======== Supplied data ========

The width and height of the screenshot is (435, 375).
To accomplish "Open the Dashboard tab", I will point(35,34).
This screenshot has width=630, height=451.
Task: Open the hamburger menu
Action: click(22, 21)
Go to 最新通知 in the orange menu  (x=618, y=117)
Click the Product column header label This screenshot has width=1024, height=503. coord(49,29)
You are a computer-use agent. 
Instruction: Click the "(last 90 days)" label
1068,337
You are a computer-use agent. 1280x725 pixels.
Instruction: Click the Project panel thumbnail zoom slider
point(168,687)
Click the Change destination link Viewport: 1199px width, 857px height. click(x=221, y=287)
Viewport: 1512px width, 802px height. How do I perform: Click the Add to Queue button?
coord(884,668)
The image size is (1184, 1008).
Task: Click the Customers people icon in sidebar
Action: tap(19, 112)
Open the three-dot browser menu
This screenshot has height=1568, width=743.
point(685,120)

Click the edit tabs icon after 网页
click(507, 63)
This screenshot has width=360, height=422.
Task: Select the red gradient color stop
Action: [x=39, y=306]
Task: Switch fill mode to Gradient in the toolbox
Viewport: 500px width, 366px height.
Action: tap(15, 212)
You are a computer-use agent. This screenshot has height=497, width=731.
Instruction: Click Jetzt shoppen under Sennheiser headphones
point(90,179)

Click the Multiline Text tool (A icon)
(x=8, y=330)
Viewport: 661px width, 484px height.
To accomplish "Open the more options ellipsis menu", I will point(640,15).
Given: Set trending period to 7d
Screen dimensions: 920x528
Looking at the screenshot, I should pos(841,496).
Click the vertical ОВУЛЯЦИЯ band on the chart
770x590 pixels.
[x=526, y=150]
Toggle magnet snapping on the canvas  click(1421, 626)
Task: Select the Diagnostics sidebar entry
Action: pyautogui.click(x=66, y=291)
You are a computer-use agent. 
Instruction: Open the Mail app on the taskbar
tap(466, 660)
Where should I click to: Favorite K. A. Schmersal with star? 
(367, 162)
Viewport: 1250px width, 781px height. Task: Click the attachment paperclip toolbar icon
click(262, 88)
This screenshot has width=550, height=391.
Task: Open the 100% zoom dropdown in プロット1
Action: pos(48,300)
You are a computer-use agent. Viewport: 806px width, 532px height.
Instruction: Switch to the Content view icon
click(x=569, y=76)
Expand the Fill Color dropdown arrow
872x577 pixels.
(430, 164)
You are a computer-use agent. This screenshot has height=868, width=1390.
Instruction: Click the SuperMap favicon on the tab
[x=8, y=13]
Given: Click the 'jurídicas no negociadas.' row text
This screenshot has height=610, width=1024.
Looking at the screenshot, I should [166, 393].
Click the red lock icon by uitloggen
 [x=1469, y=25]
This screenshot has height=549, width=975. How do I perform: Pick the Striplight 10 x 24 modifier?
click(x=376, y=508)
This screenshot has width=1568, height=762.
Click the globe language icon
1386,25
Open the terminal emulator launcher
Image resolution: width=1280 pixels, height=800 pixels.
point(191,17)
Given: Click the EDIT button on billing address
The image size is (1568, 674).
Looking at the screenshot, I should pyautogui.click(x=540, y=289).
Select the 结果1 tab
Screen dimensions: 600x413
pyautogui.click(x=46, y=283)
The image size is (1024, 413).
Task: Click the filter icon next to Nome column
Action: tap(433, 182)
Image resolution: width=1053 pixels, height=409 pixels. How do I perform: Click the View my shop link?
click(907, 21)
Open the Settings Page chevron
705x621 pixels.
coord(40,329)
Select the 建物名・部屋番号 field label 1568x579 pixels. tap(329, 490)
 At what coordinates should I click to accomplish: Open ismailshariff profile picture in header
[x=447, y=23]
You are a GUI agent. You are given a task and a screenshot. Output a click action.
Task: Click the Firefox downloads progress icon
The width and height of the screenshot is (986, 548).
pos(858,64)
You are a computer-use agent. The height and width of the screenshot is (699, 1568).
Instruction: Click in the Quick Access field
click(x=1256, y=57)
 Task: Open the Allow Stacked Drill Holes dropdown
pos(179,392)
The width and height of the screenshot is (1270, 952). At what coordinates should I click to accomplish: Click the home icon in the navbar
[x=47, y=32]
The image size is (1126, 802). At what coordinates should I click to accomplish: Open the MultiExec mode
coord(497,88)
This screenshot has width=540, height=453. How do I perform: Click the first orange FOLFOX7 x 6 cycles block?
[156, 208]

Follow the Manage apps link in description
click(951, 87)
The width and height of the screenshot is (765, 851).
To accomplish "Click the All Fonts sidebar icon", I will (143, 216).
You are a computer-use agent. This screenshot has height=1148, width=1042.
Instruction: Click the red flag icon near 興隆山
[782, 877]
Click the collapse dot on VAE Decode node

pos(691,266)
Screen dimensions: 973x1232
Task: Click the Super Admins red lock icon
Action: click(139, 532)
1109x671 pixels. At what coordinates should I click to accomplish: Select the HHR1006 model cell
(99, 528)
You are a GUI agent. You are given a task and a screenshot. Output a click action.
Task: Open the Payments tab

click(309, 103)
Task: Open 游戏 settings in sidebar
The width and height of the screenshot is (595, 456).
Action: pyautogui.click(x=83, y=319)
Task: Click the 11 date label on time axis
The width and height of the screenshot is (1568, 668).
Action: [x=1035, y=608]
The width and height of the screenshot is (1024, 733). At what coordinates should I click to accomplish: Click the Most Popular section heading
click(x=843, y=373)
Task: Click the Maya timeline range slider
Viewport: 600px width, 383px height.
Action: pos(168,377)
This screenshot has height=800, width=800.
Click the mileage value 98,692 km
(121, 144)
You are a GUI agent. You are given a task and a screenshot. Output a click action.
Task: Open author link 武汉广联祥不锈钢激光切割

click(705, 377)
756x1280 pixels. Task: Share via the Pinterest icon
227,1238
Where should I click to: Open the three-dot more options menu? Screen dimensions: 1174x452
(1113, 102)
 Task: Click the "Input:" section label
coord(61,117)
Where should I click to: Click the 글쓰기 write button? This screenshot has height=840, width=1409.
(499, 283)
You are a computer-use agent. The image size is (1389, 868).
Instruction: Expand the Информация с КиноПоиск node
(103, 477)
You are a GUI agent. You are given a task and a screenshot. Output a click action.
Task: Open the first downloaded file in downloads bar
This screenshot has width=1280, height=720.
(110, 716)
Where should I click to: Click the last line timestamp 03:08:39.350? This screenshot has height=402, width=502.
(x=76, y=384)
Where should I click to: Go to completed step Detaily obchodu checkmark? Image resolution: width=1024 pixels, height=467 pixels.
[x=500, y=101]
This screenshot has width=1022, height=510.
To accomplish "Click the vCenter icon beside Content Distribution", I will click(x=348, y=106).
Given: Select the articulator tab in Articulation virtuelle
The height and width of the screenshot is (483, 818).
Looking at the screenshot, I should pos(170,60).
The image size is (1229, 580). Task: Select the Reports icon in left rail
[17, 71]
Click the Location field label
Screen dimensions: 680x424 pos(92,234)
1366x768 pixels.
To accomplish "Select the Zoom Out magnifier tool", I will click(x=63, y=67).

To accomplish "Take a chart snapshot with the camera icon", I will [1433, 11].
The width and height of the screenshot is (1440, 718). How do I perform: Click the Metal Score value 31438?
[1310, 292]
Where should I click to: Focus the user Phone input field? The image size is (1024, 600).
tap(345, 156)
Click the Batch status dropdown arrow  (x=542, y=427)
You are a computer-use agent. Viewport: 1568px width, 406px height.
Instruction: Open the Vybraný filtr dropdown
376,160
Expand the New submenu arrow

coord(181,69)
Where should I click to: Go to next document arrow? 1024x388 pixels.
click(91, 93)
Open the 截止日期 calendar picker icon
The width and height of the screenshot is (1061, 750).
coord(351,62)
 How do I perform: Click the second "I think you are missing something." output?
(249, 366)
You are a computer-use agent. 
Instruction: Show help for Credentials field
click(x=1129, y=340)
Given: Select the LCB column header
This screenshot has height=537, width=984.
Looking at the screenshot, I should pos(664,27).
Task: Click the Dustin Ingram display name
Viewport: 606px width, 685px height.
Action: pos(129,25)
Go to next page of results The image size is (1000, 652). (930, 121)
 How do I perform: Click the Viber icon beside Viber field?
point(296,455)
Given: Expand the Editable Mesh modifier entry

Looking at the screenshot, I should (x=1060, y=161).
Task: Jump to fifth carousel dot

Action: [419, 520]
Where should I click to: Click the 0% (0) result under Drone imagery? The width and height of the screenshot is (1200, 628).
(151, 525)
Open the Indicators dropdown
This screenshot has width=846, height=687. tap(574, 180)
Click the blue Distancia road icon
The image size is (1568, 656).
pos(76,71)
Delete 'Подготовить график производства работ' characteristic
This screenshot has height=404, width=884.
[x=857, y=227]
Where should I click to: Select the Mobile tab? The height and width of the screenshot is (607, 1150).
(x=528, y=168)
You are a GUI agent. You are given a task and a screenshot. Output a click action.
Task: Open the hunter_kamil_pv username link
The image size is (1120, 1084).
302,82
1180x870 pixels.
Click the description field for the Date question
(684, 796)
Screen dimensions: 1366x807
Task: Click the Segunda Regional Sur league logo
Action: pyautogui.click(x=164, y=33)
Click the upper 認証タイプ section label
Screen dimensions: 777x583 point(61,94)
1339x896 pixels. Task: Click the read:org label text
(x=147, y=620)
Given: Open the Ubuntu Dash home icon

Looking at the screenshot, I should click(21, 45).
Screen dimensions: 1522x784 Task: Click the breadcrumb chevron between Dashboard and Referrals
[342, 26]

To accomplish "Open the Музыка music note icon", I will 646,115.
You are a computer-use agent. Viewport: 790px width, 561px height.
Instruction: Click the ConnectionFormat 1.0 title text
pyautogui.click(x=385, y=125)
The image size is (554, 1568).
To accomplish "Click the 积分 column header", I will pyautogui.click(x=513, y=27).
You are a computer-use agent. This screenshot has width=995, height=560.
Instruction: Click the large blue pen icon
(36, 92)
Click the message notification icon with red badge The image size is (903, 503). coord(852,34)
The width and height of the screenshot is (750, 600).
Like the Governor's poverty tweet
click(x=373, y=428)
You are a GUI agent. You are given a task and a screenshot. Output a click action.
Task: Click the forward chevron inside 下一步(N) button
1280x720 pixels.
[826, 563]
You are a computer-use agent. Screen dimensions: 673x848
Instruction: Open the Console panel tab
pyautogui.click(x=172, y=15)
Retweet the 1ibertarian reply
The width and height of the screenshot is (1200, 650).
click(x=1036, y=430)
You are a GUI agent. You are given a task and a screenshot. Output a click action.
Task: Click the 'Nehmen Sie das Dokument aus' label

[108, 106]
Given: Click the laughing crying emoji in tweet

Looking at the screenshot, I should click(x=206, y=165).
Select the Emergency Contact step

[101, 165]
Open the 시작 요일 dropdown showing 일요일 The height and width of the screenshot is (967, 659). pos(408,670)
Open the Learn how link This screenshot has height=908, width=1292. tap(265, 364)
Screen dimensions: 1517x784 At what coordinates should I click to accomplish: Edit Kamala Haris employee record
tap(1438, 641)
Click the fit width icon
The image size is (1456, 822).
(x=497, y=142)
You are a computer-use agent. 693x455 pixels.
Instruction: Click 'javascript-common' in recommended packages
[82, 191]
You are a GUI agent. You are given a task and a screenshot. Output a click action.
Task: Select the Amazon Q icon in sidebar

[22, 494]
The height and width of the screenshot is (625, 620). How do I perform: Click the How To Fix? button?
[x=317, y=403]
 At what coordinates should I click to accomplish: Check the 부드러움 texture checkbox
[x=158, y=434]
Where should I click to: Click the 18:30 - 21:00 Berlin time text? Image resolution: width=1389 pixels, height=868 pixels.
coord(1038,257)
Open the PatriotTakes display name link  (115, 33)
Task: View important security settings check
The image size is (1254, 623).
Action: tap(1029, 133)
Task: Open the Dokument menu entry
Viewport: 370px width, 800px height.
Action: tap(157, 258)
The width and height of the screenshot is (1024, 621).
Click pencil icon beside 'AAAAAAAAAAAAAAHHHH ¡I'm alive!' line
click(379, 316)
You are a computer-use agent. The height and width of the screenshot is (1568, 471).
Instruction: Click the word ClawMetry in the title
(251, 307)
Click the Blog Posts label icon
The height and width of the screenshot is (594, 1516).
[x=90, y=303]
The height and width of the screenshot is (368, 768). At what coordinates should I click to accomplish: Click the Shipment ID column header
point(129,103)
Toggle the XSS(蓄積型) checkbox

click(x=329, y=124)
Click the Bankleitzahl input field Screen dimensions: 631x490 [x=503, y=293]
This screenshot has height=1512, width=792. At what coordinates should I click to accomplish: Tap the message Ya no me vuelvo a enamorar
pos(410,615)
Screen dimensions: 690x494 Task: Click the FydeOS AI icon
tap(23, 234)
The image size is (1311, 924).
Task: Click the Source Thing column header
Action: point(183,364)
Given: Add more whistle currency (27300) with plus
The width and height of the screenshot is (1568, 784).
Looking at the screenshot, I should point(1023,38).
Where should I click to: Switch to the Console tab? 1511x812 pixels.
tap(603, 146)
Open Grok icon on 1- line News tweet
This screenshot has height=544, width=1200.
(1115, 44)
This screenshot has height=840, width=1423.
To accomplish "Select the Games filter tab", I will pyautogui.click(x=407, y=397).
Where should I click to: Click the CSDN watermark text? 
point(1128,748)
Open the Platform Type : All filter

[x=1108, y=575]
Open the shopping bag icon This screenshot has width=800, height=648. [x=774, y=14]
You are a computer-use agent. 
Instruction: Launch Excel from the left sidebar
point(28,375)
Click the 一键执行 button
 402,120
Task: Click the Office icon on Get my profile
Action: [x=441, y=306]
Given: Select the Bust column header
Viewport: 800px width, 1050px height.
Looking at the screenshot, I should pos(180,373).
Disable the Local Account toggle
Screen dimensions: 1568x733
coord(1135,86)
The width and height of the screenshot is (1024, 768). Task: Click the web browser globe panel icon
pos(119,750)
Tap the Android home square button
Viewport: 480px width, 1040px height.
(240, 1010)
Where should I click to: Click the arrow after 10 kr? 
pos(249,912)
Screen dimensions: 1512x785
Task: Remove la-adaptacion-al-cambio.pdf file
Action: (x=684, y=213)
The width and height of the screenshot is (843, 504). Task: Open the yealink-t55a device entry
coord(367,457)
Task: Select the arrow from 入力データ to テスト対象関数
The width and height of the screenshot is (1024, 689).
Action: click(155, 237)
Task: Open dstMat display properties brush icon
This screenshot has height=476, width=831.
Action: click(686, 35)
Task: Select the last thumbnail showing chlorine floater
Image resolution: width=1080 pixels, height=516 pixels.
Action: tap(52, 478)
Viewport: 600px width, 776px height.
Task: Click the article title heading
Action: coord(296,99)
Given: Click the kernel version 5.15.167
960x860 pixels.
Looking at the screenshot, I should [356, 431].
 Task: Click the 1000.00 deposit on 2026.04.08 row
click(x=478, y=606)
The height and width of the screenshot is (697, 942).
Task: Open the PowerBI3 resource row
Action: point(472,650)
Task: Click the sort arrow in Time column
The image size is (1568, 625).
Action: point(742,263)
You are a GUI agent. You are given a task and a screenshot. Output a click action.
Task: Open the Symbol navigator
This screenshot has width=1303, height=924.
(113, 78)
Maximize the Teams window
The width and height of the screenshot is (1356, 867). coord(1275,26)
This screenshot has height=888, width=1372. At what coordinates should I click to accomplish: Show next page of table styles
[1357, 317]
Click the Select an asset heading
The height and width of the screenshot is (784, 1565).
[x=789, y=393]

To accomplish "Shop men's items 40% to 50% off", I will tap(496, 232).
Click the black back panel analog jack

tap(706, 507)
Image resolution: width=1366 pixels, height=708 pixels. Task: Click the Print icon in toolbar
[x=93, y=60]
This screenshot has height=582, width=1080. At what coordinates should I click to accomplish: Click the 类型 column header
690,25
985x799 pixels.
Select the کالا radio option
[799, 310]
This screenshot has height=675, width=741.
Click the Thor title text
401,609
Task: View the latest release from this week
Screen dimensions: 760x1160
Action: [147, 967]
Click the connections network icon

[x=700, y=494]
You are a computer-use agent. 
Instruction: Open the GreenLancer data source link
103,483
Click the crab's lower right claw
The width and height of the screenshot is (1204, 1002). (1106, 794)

========

How many lines of the listing above contain the string "chart"? Answer with the number alone.

2